We start by importing some libraries, and the `ranking` script from the `geoparser` folder:

In [None]:
import os
import sys
from pathlib import Path

sys.path.insert(0, os.path.abspath(os.path.pardir))
from geoparser import ranking

Create a `myranker` object of the `Ranker` class.

In [None]:
myranker = ranking.Ranker(
    method="deezymatch", # Here we're telling the ranker to use DeezyMatch.
    resources_path="../resources/wikidata/", # Here, the path to the Wikidata resources.
    mentions_to_wikidata=dict(), # We'll load the mentions-to-wikidata model here, leave it empty.
    wikidata_to_mentions=dict(), # We'll load the wikidata-to-mentions model here, leave it empty.
    # Parameters to create the string pair dataset:
    strvar_parameters={
        "overwrite_dataset": False,
    },
    # Parameters to train, load and use a DeezyMatch model:
    deezy_parameters={
        # Paths and filenames of DeezyMatch models and data:
        "dm_path": str(Path("../resources/deezymatch/").resolve()), # Path to the DeezyMatch directory where the model is saved.
        "dm_cands": "wkdtalts", # Name we'll give to the folder that will contain the wikidata candidate vectors.
        "dm_model": "w2v_ocr", # Name of the DeezyMatch model.
        "dm_output": "deezymatch_on_the_fly", # Name of the file where the output of DeezyMatch will be stored. Feel free to change that.
        # Ranking measures:
        "ranking_metric": "faiss", # Metric used by DeezyMatch to rank the candidates.
        "selection_threshold": 25, # Threshold for that metric.
        "num_candidates": 3, # Number of name variations for a string (e.g. "London", "Londra", and "Londres" are three different variations in our gazetteer of "Londcn").
        "search_size": 3, # That should be the same as `num_candidates`.
        "verbose": False, # Whether to see the DeezyMatch progress or not.
        # DeezyMatch training:
        "overwrite_training": False, # You can choose to overwrite the model if it exists: in this case we're loading an existing model, so that should be False.
        "do_test": False, # Whether the DeezyMatch model we're loading was a test, or not.
    },
)

Load the resources (i.e. the `mentions-to-wikidata` and `wikidata-to-mentions` mappers) that will be used by the ranker:

In [None]:
# Load the resources:
myranker.mentions_to_wikidata = myranker.load_resources()
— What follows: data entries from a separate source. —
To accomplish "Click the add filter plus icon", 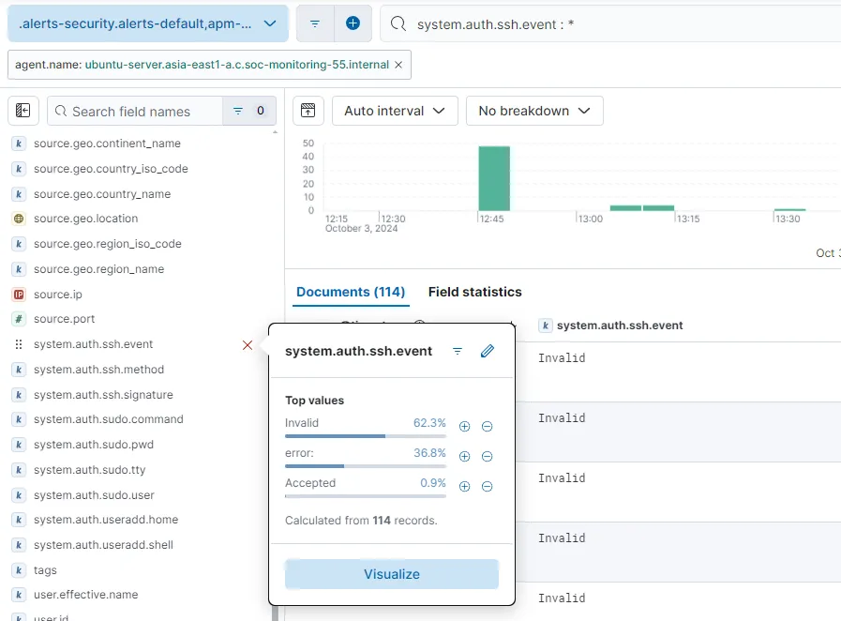I will click(x=353, y=23).
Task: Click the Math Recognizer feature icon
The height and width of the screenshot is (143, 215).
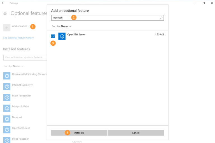Action: coord(7,97)
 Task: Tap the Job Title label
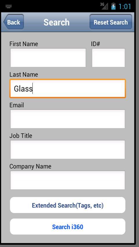point(21,136)
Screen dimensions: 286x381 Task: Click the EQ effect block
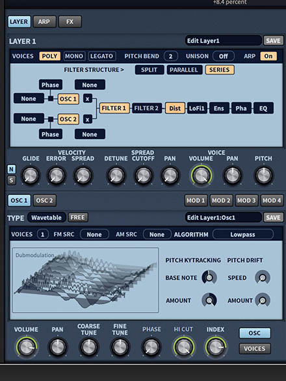coord(263,108)
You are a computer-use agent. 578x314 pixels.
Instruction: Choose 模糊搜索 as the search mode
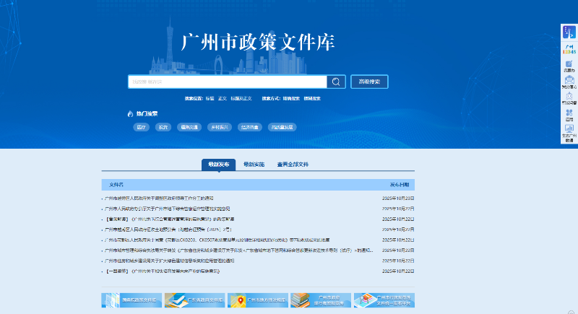point(312,98)
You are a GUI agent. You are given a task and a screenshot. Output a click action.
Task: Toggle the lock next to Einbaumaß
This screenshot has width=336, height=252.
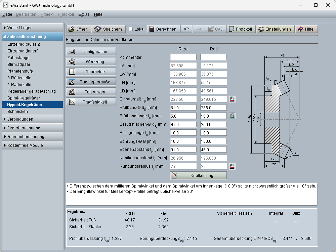(232, 99)
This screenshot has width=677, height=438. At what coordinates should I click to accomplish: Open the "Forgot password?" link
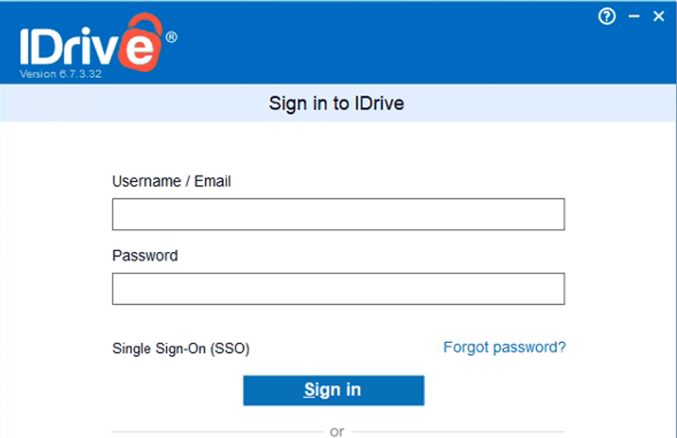[x=504, y=348]
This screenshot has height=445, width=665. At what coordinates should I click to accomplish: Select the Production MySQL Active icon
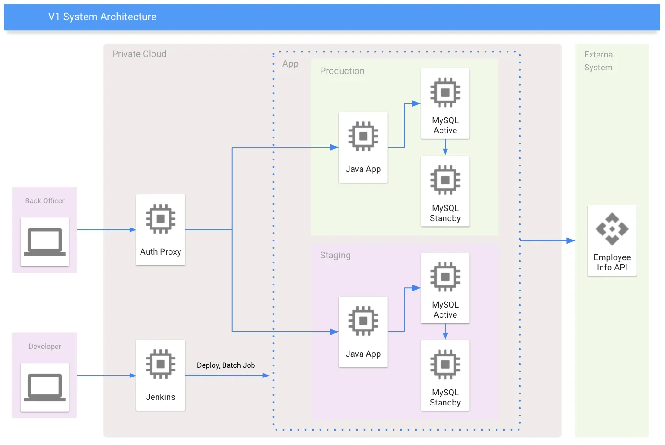click(445, 92)
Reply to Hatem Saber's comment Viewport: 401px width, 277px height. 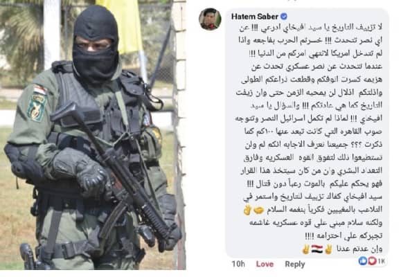point(295,264)
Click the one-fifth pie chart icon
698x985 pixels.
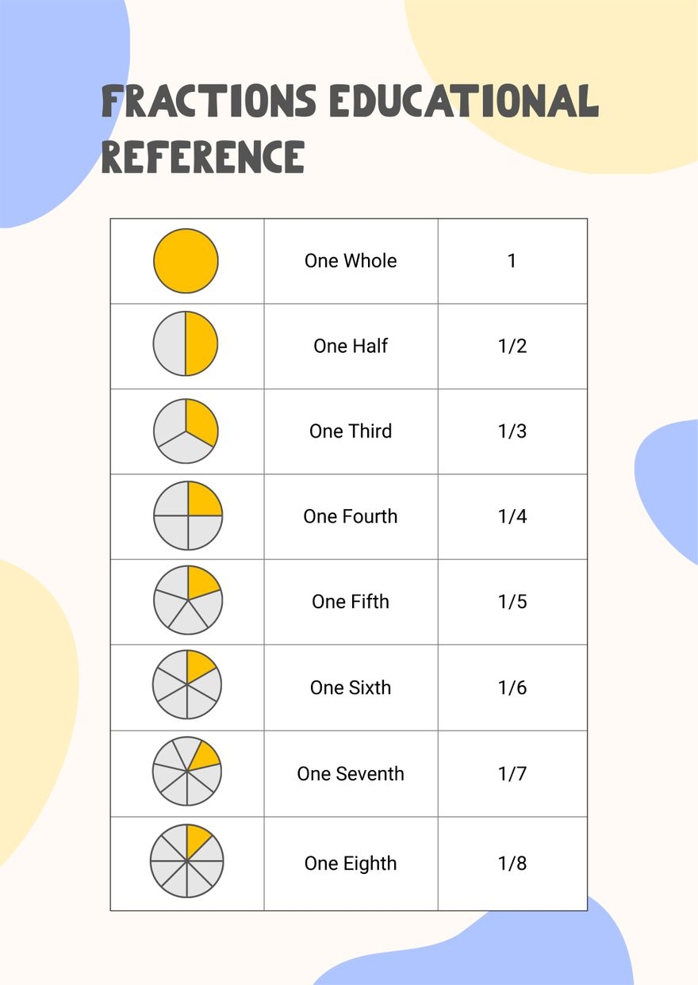pyautogui.click(x=188, y=600)
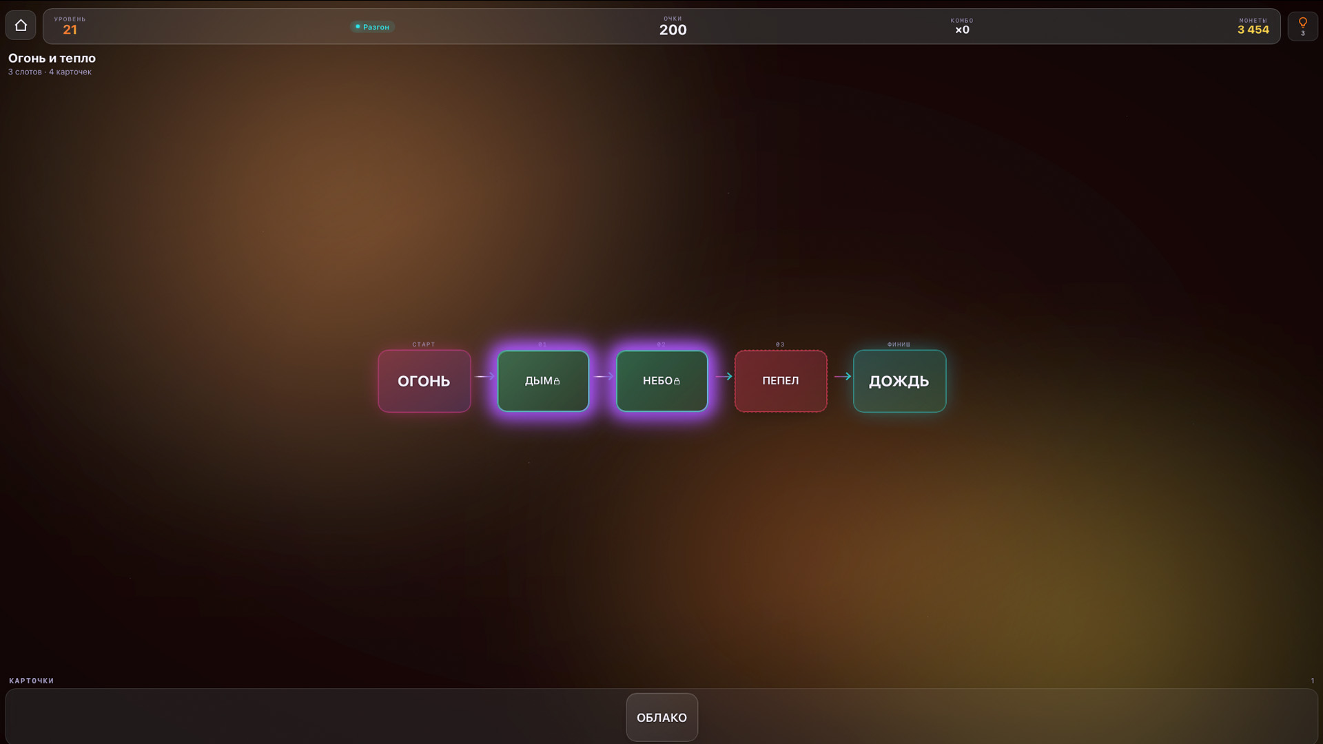Click the ДОЖДЬ finish card
Viewport: 1323px width, 744px height.
[899, 381]
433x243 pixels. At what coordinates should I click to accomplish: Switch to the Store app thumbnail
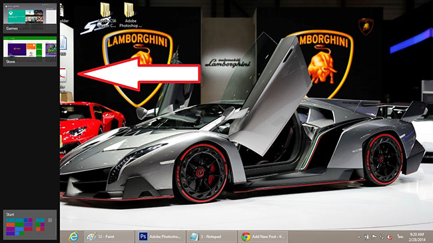30,51
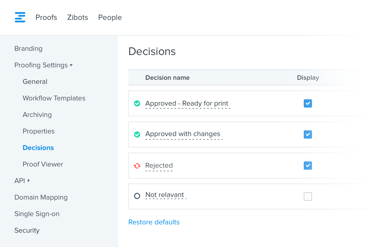
Task: Switch to the People section
Action: [x=110, y=18]
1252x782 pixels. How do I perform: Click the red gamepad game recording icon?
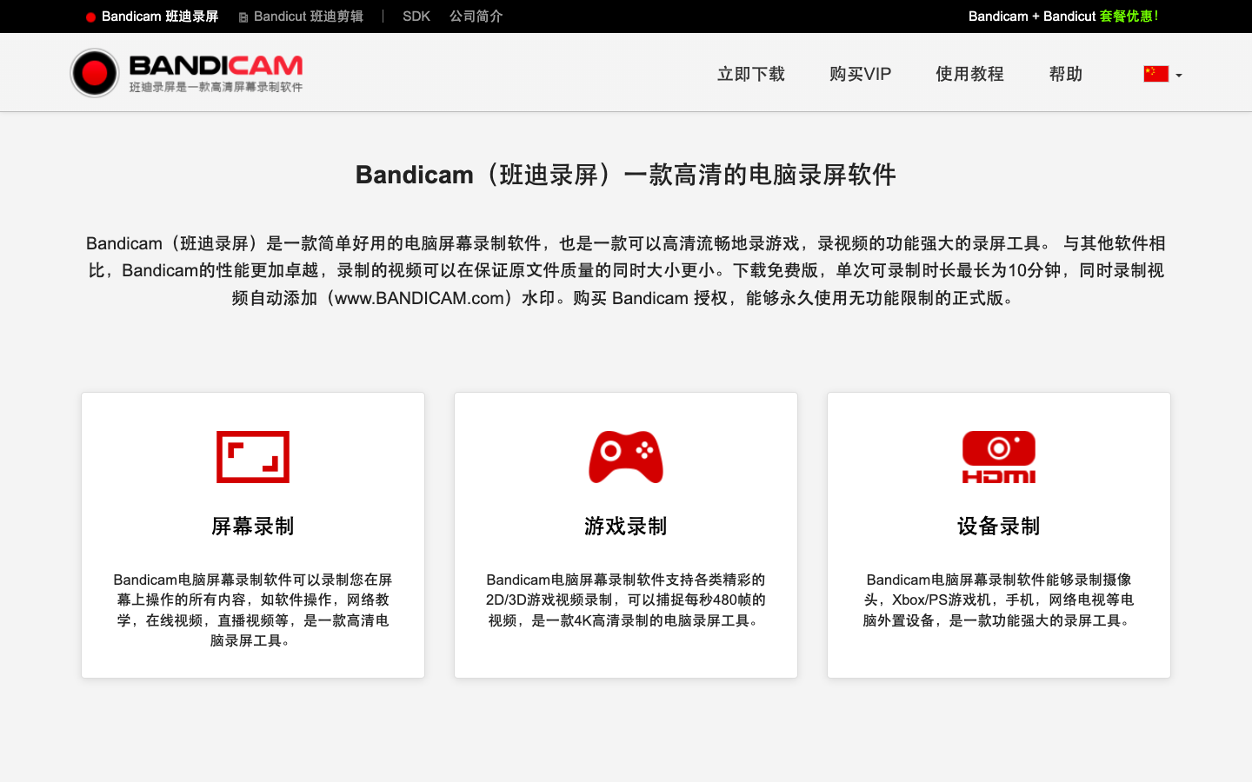(x=625, y=456)
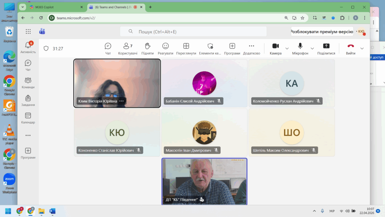Image resolution: width=385 pixels, height=217 pixels.
Task: Open Календар in the left sidebar
Action: click(28, 118)
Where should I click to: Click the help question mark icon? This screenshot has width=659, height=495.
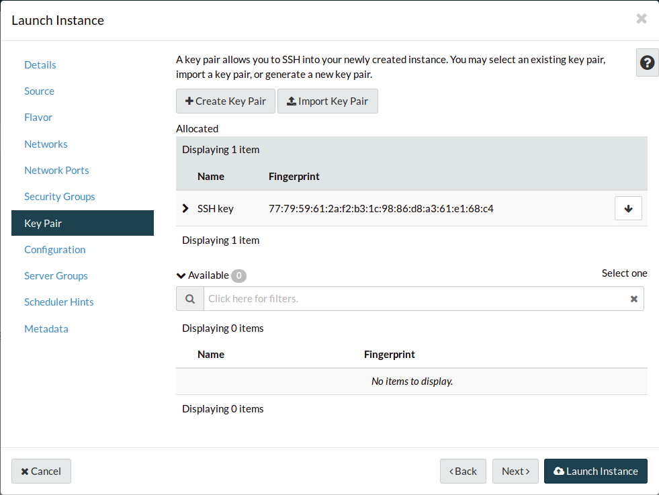pos(647,62)
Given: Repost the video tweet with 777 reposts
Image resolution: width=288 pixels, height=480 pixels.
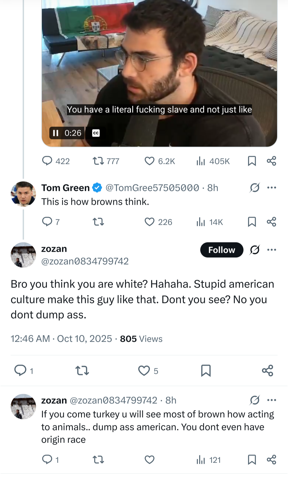Looking at the screenshot, I should coord(106,161).
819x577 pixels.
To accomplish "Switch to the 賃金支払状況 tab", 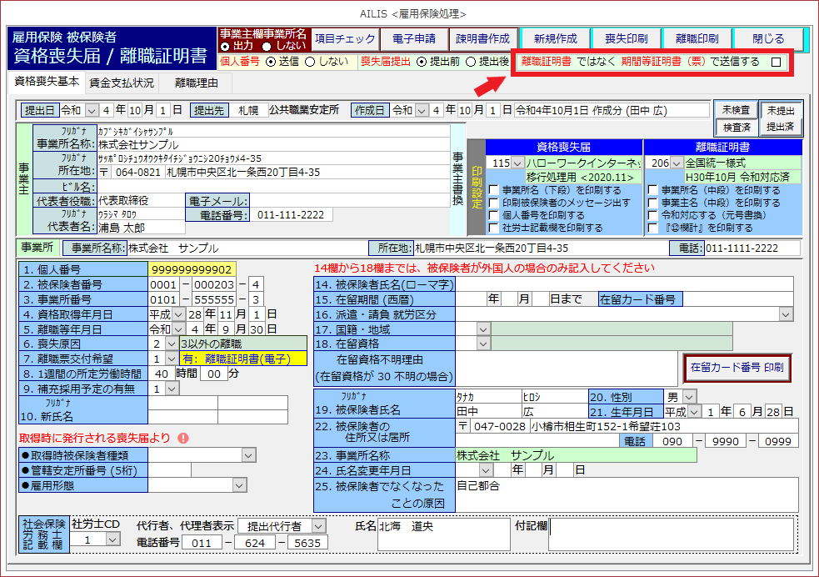I will coord(121,83).
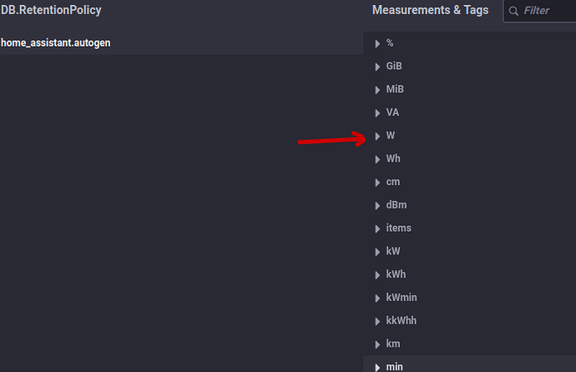576x372 pixels.
Task: Expand the VA measurement triangle
Action: pos(377,113)
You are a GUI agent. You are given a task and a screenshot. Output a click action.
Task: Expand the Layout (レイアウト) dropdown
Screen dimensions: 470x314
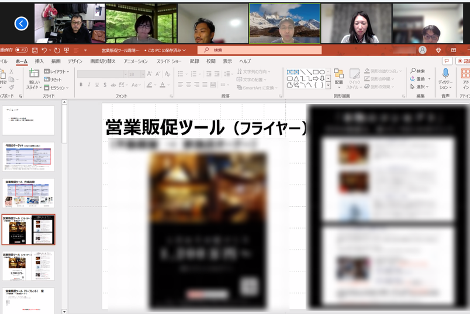(x=59, y=71)
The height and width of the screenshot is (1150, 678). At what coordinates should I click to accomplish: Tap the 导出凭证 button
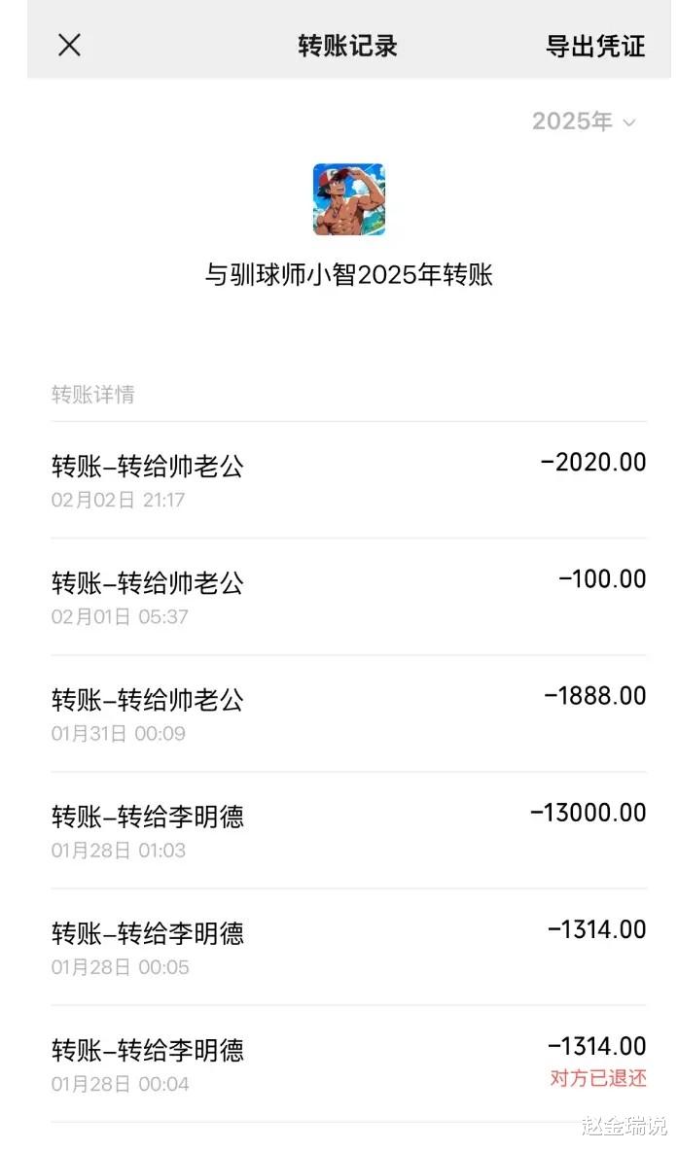595,46
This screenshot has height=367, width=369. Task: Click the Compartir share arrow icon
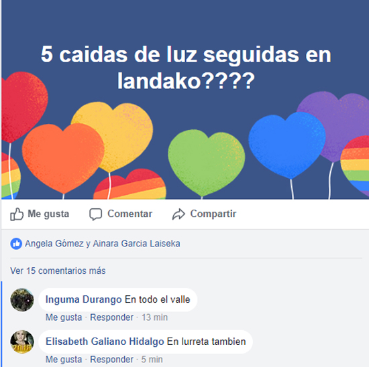pyautogui.click(x=178, y=214)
Given the DeezyMatch model that has been loaded, find candidates on Wikidata:

In [None]:
# Find candidates given a toponym:
toponym = "Ashton-cnderLyne"
print(myranker.find_candidates([{"mention": toponym}])[0][toponym])

In [None]:
# Find candidates given a toponym:
toponym = "Sheftield"
print(myranker.find_candidates([{"mention": toponym}])[0][toponym])